** Exercise material **
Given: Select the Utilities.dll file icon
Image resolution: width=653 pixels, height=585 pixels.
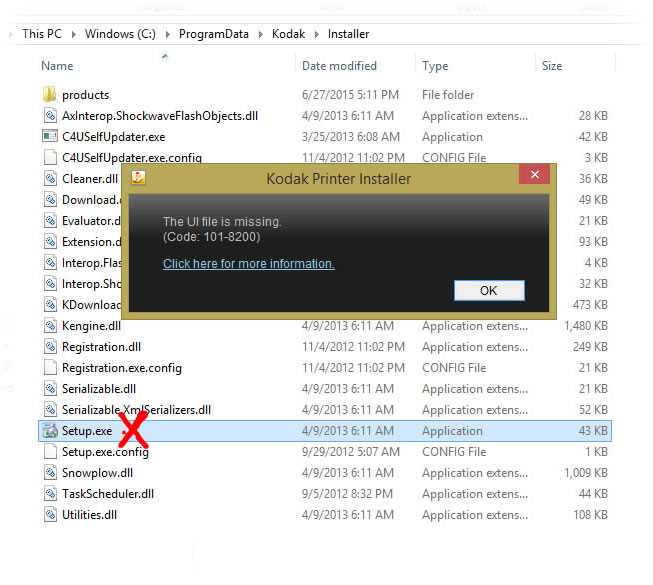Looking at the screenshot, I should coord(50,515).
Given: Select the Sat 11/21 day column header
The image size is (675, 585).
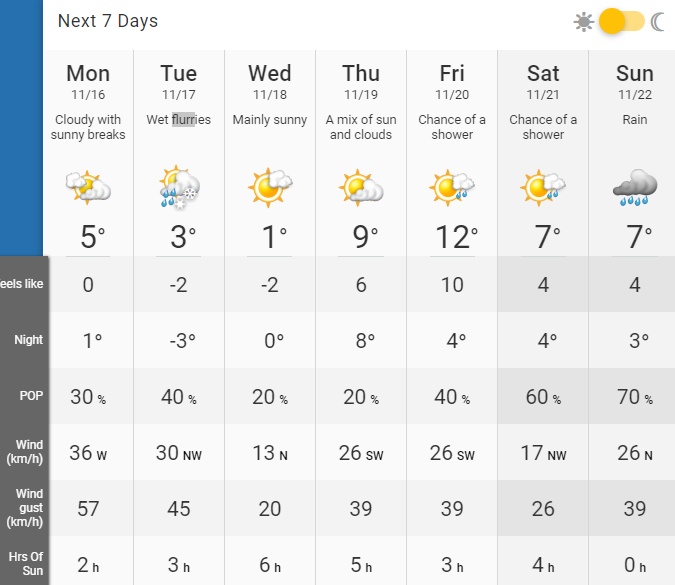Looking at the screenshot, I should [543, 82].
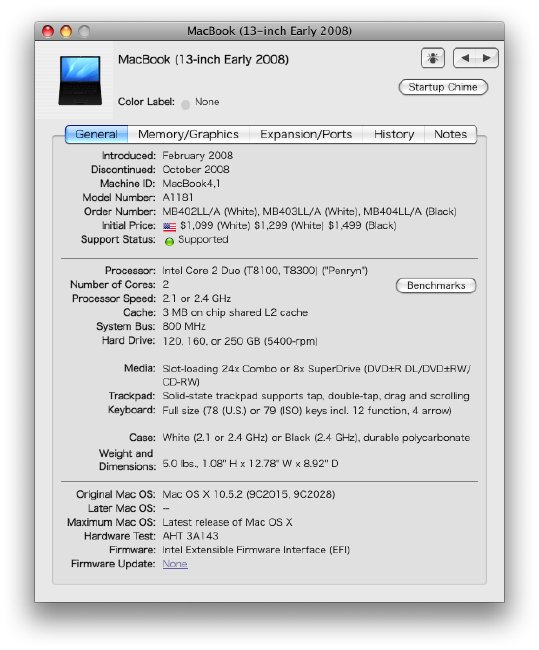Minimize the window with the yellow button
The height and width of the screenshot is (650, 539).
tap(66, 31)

==

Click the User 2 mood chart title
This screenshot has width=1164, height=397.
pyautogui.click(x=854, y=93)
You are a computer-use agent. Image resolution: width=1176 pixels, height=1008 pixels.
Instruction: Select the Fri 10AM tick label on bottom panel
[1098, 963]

** Work task **
Return a copy of each line in the records above that has "Given" in it.

** Task answer **
Given: Select the Utilities.dll file icon
Given: Select the Sat 11/21 day column header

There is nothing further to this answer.